2. If the FDAAA of 2007 already prohibited using REMS to block generic approval, why was the CREATES Act necessary?

While the original FDAAA did contain language stating that a REMS should not be used to “block or delay” a generic application, it critically lacked a specific enforcement mechanism or a private right of action for the generic company. This meant that if a brand company refused to sell samples, the generic company’s only recourse was to engage in lengthy and uncertain antitrust litigation or to petition the FDA, which maintained it lacked the authority to compel a sale. The CREATES Act was necessary because it created a direct, efficient, and enforceable legal pathway. It gave generic developers the explicit right to sue for samples and established clear penalties for non-compliance, providing the “teeth” that the original law was missing.49

3. Has the CREATES Act completely solved the problem of REMS abuse?

Evidence suggests the CREATES Act has been highly effective in solving the two primary problems it targeted: the sample blockade and the shared system negotiation filibuster. Anecdotal reports from the generic industry indicate that obtaining samples is no longer a major issue, and FDA data shows that progress on shared systems accelerated immediately after the Act’s passage. However, more complex and subtle challenges may remain, such as the use of REMS patents to trigger litigation and the unique hurdles facing biosimilars. The landscape is constantly evolving, but the Act successfully dismantled the most common and damaging forms of abuse.

4. How do the challenges for biosimilar manufacturers related to REMS differ from those for small-molecule generics?

Biosimilar manufacturers face the same fundamental REMS challenges but they are often magnified. Biologics are far more complex and expensive to develop than small-molecule generics, so the financial impact of any delay is much greater.54 The process of demonstrating biosimilarity is also more extensive than proving bioequivalence, potentially requiring more samples and a longer development timeline. Furthermore, the legal requirement for a single, shared REMS is less rigid for biosimilars than for generics, creating a more ambiguous negotiating environment that can still be exploited for delay. In short, the hurdles are higher and the financial stakes are greater, making REMS abuse an even more significant threat to the biosimilar market.

5. How is the FDA working to modernize REMS programs, and how might this impact future competition?

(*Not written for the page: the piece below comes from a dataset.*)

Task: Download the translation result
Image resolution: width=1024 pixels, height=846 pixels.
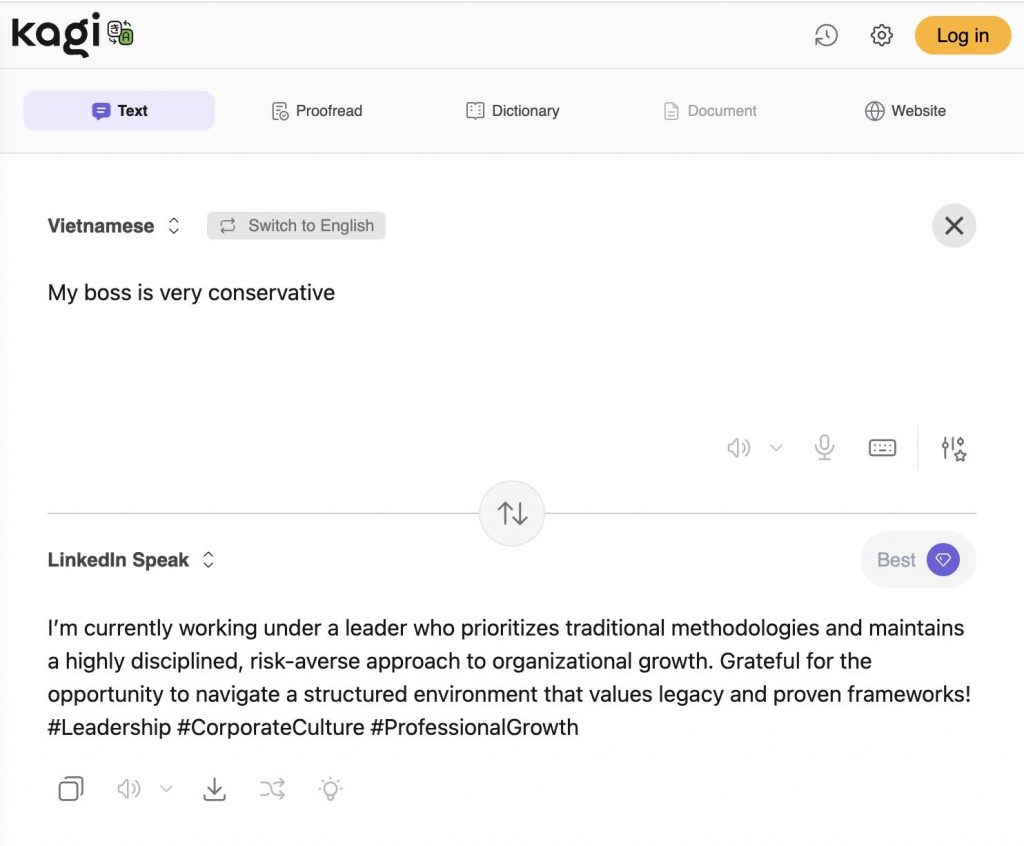Action: 214,789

The FDA is actively pursuing several modernization initiatives aimed at reducing the burden of REMS while maintaining safety. The most significant is the mandate to use the Structured Product Labeling (SPL) format for all REMS documents. This makes REMS requirements machine-readable and standardizes them, allowing for easier integration into electronic health records (EHRs) and pharmacy software. This move towards standardization and digital integration could significantly impact future competition. By making REMS programs more transparent and embedding them in common digital workflows, it becomes much more difficult for a single brand manufacturer to operate an opaque, proprietary system that can be used to block competitors. A standardized, integrated system is inherently more accessible and harder to weaponize.